What to do.
Can you write out these entries again with "Click" replaced by "Tap", keeping everything else the same and leaving out the pictures?

Materials provided.
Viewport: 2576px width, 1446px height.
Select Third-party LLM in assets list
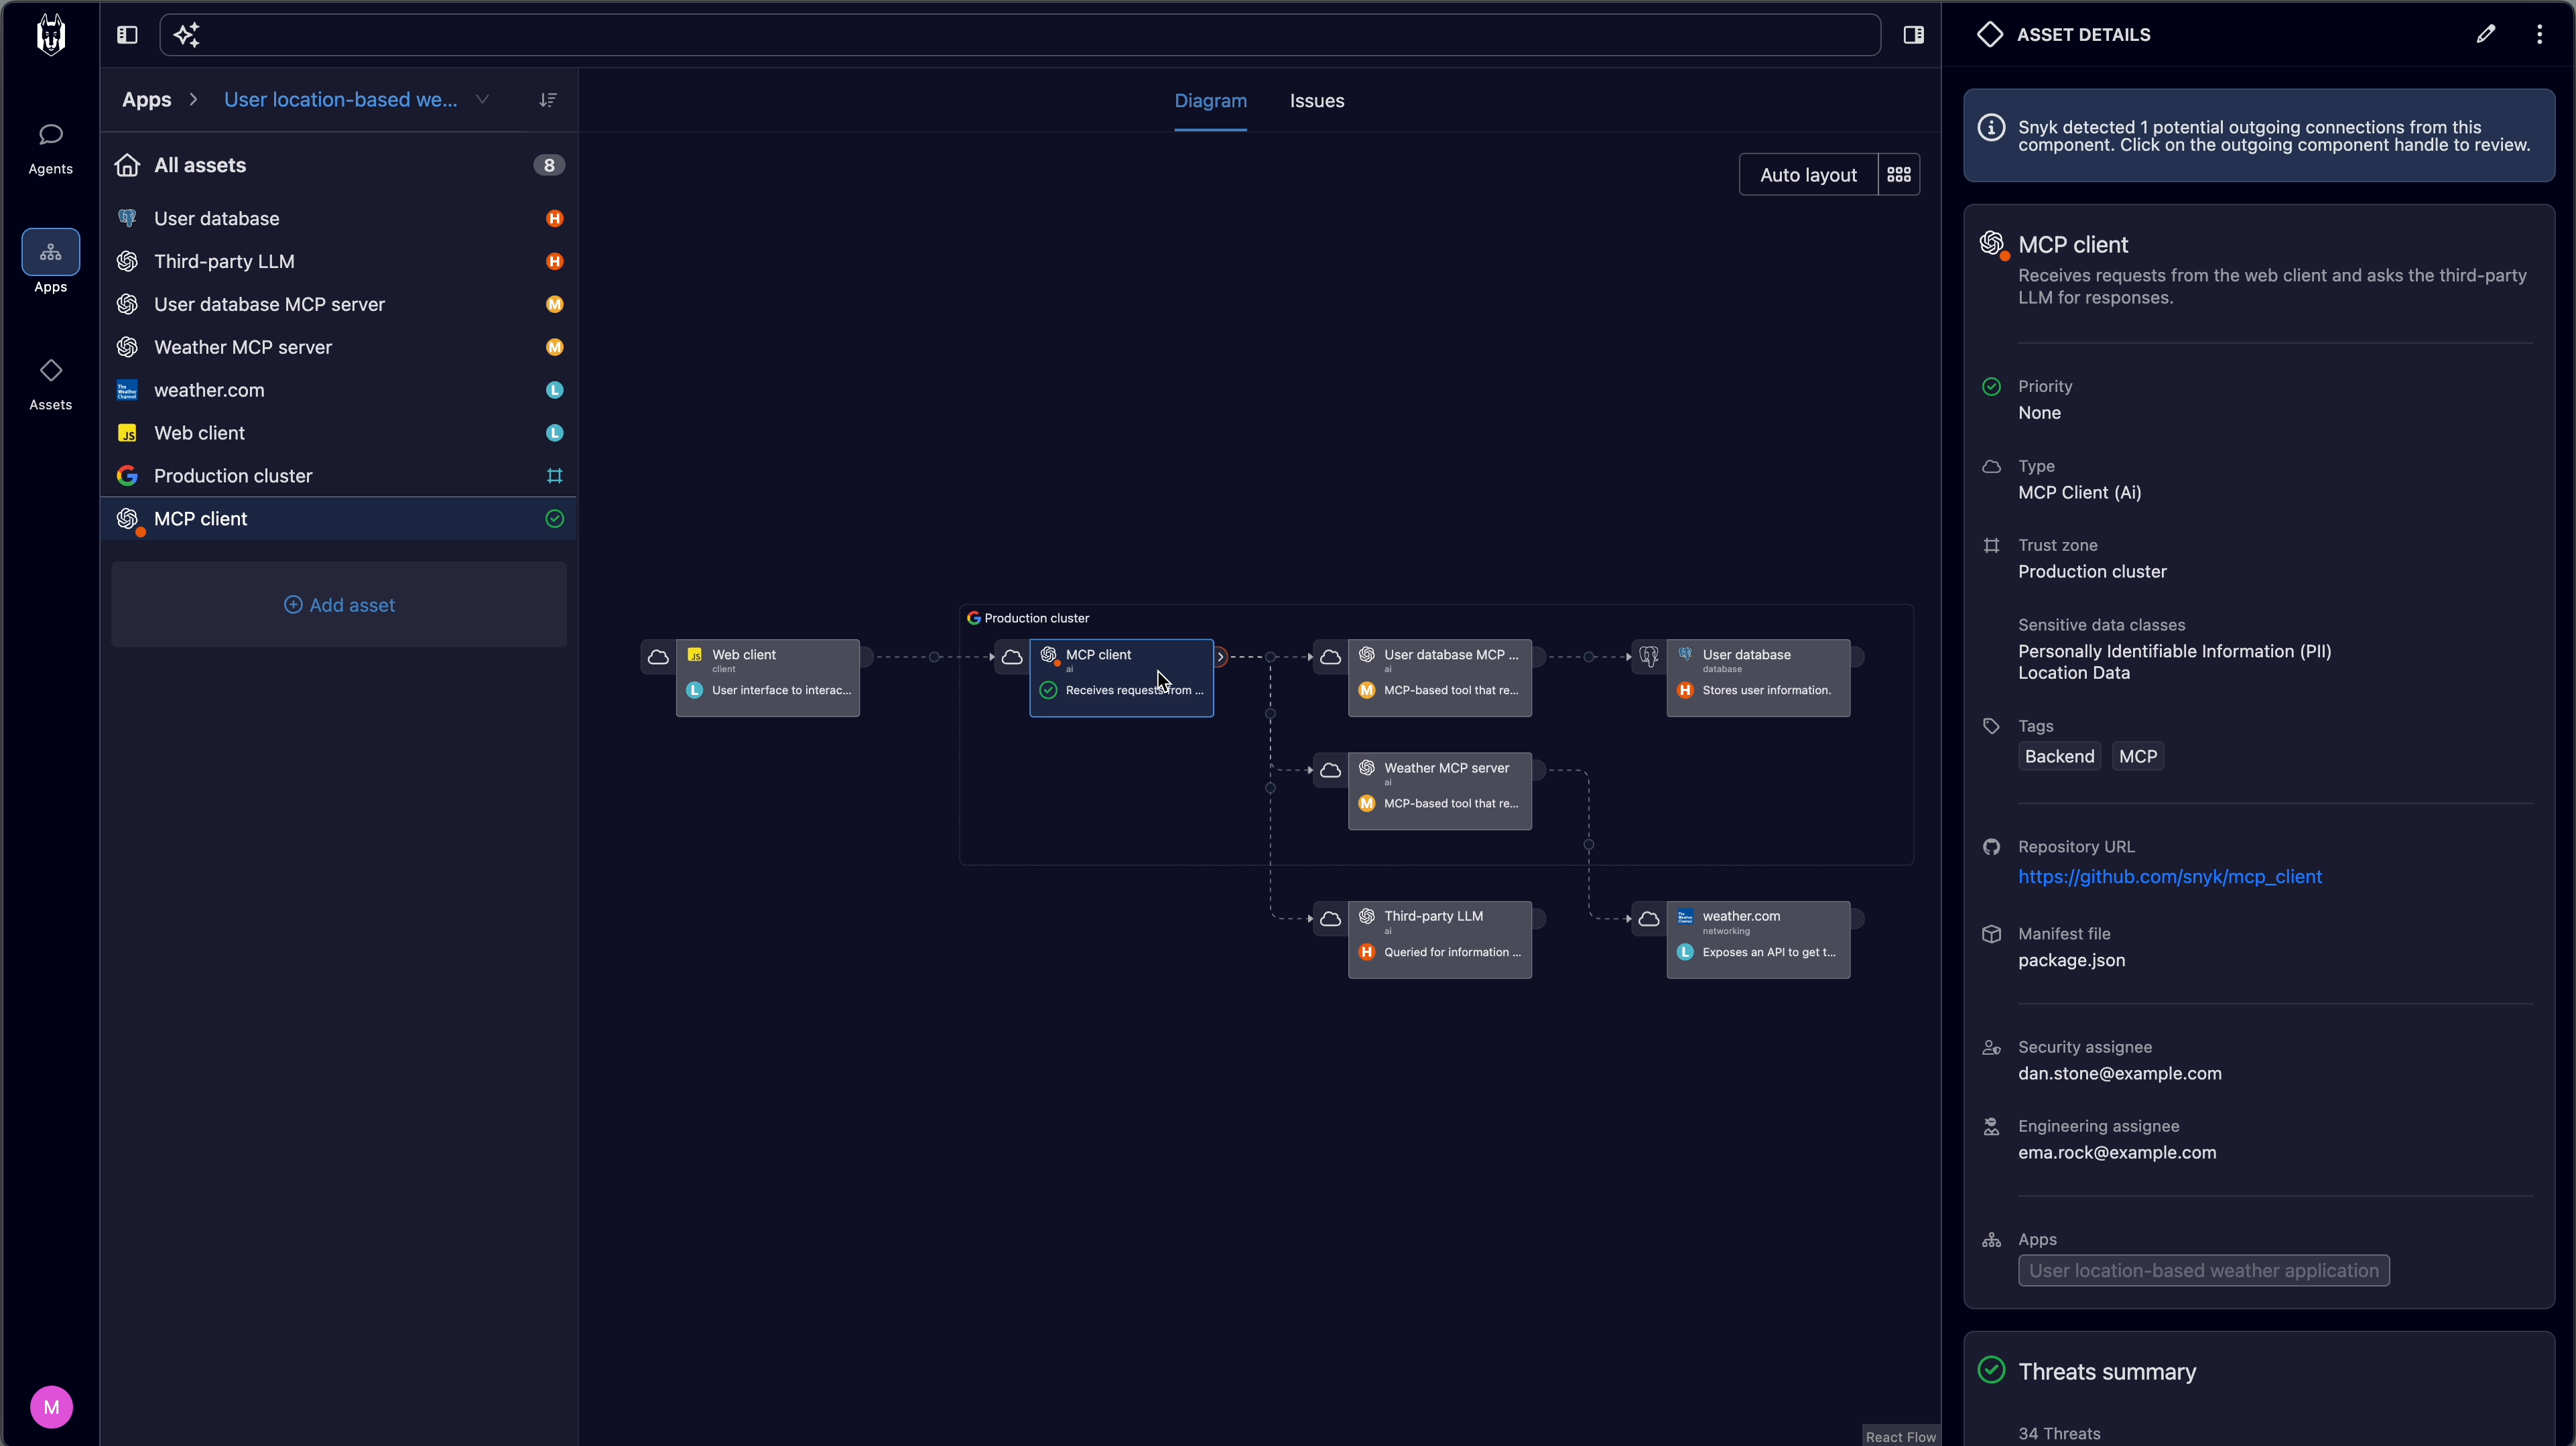pos(224,262)
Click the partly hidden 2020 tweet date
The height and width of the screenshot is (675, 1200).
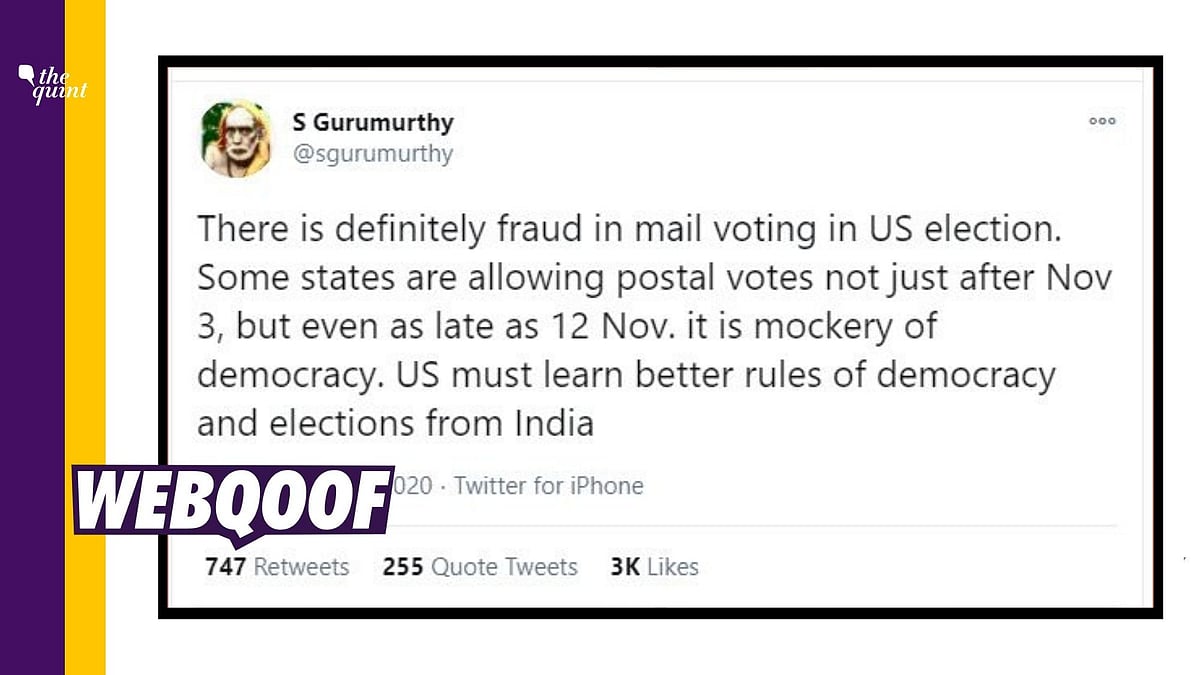pos(414,486)
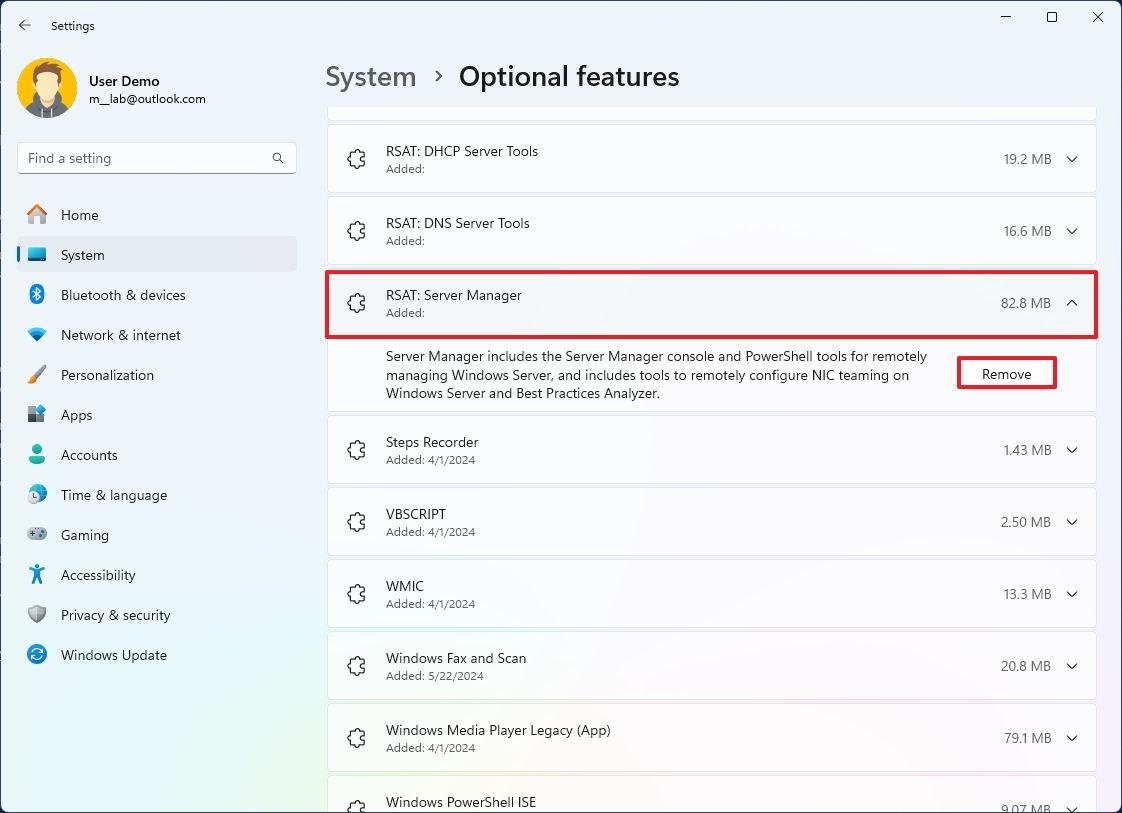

Finished answer.
Viewport: 2576px width, 1446px height.
Select Third-party LLM in assets list
pos(224,262)
Tap the partly hidden 2020 tweet date
The height and width of the screenshot is (675, 1200).
pos(414,486)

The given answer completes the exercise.